* Work instruction *
Repeat the records below exactly as they appear, leaving out any pictures.
START Given data
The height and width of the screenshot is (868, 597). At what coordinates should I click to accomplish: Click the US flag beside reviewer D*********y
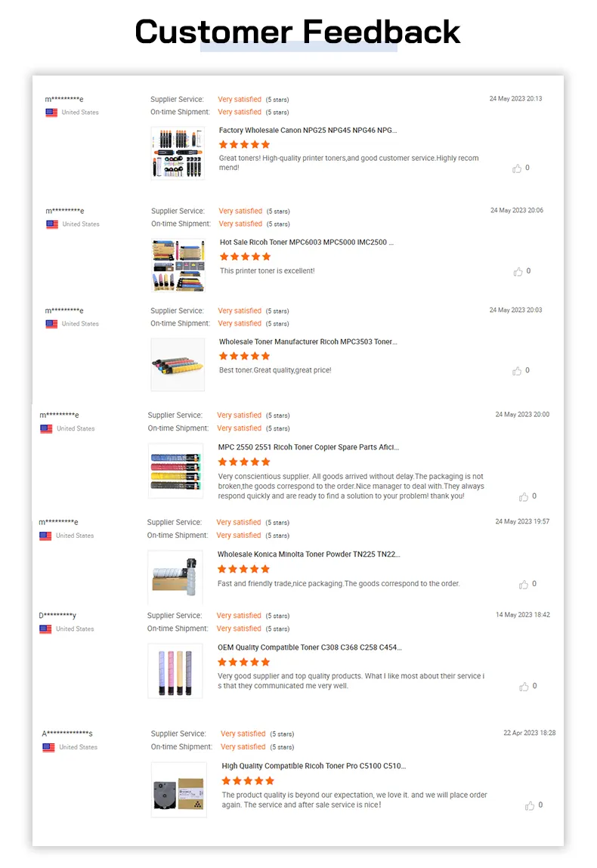click(45, 629)
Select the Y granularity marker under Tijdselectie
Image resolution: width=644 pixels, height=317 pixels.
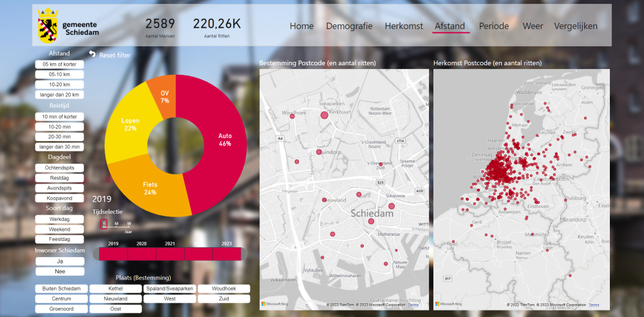tap(104, 224)
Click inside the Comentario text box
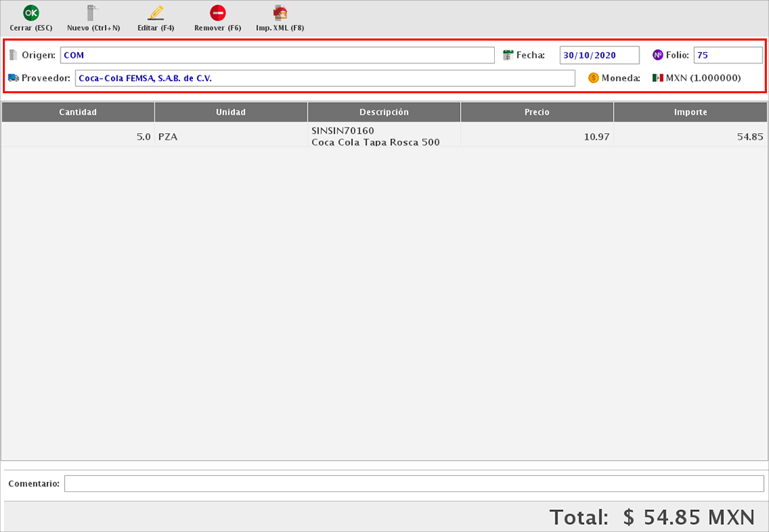 click(x=413, y=484)
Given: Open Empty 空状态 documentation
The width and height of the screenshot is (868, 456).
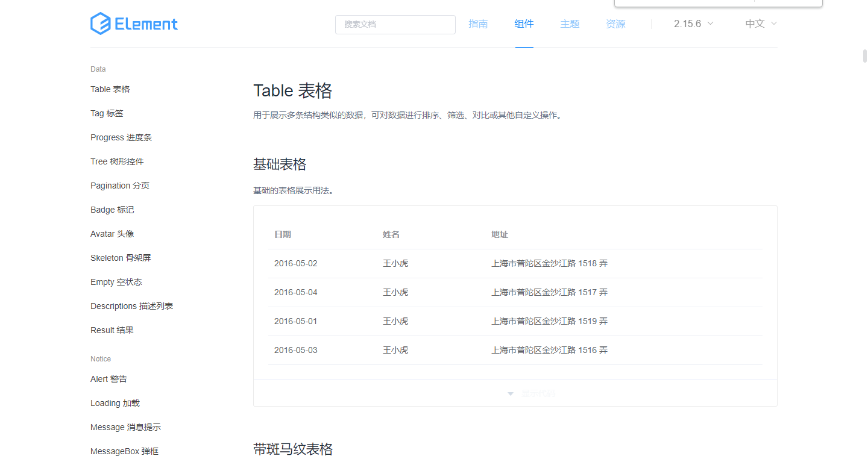Looking at the screenshot, I should tap(115, 281).
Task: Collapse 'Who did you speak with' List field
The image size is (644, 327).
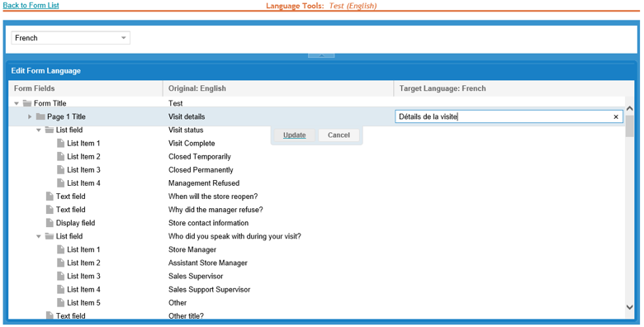Action: [x=39, y=237]
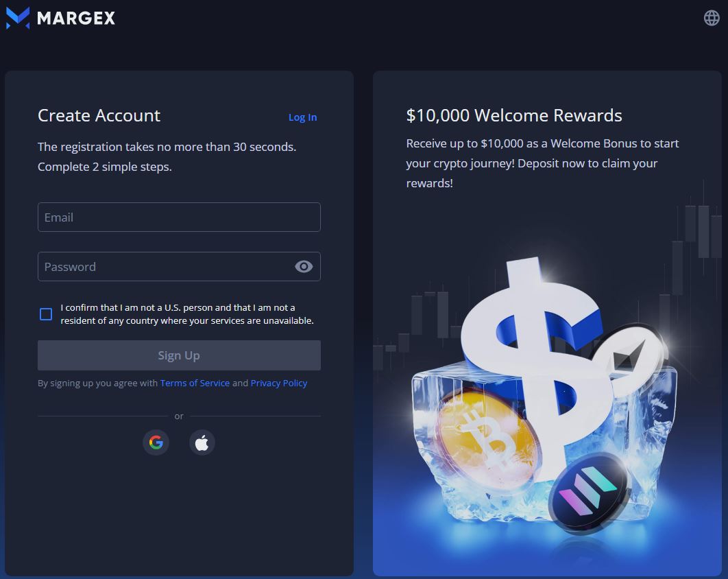Screen dimensions: 728x579
Task: Click the Email input field
Action: (x=179, y=217)
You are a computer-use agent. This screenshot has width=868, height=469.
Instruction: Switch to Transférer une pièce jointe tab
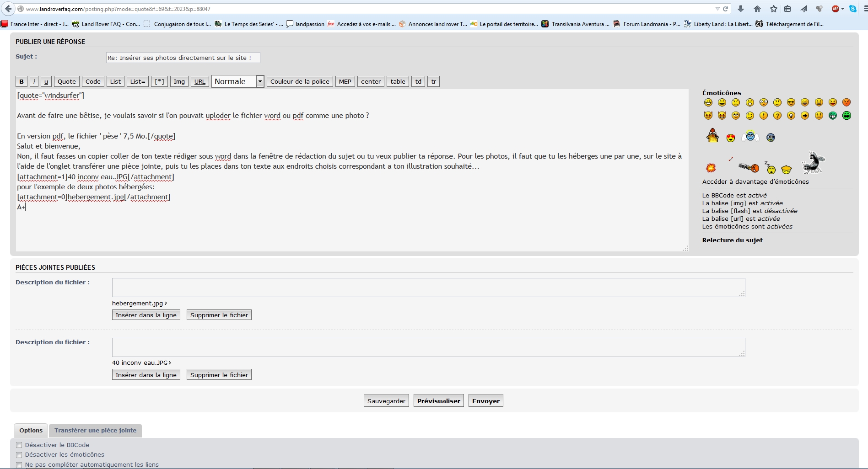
END Given data
* Exercise output *
The height and width of the screenshot is (868, 597). At what coordinates should I click to accomplish: Click the US flag beside reviewer D*********y
click(45, 629)
Select the Y granularity marker under Tijdselectie
Image resolution: width=644 pixels, height=317 pixels.
tap(104, 224)
Click inside the Comentario text box
 click(x=413, y=484)
Given: Open Empty 空状态 documentation
The width and height of the screenshot is (868, 456).
Looking at the screenshot, I should tap(115, 281).
Task: Collapse 'Who did you speak with' List field
The image size is (644, 327).
Action: [x=39, y=237]
Screen dimensions: 728x579
Task: Click the Email input field
Action: (x=179, y=217)
You are a computer-use agent. This screenshot has width=868, height=469.
Instruction: Switch to Transférer une pièce jointe tab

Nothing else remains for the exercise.